Fiction and Other Minds: I and We: Literary Texts and the Constitution of Shared Identities

TORCH/Oxford Comparative Criticism and Translation Programme in conjunction with the John Fell Fund project “I & We: Literary Texts and the Constitution of Shared Identities at Four Moments of Historical Transition,” and The Centre for Subjectivity Research, University of Copenhagen present I and We: Literary Texts and the Constitution of Shared Identities.

This conference drew together scholars from philosophy, phenomenology, literature, classics, cognitive and neuroscience to debate forms of individual and shared identity, private and collective self-understanding and group affiliation. Contributors asked how, in what ways, and to what effect may an 'I' become a 'we', or a ‘we’ conceive of its various ‘Is’. The hope was to create productive interchange among disciplines that often overlap and yet are also often at cross purposes.

The event was supported by the Independent Research Fund Denmark, the John Fell Fund, and the Oxford Comparative Criticism and Translation Programme (OCCT), University of Oxford. 

The conference took place online. All talks are open to the public.
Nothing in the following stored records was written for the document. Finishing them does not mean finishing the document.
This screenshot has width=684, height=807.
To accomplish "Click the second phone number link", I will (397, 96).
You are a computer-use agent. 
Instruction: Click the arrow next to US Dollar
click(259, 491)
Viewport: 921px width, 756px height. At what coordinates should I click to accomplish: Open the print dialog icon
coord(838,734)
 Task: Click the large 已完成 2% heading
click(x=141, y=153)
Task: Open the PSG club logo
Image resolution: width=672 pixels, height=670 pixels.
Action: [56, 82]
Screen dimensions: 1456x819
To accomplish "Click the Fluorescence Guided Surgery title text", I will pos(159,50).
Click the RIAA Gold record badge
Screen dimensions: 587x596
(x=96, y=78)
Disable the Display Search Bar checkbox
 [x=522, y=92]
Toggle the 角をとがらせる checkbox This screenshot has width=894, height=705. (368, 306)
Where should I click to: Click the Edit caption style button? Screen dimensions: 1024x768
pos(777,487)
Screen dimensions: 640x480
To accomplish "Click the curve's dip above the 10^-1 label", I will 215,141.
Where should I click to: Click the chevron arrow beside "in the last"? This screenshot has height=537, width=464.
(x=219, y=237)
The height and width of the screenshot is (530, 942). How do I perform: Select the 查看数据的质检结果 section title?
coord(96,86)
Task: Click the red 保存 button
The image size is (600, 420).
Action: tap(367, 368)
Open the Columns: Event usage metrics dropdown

About the Seminar Series: The Fiction and Other Minds seminar series showcases current research in the Cognitive Humanities by hosting scholars working at the interface between literary studies, visual and performance art, phenomenology, philosophy, and the cognitive sciences. The seminars explore how features investigated by the cognitive sciences can be tested and expanded across different cultural contexts, media, and artistic genres. In particular, we explore how literary texts often challenge and differentiate theoretical insights—especially through their attention to the culturally situated aspects of cognition—and how cognitively informed approaches to literature can deepen our understanding of the embodied and affective processes that underpin meaning-making, including literary reading. For more information, please see the Fiction and Other Minds research strand page.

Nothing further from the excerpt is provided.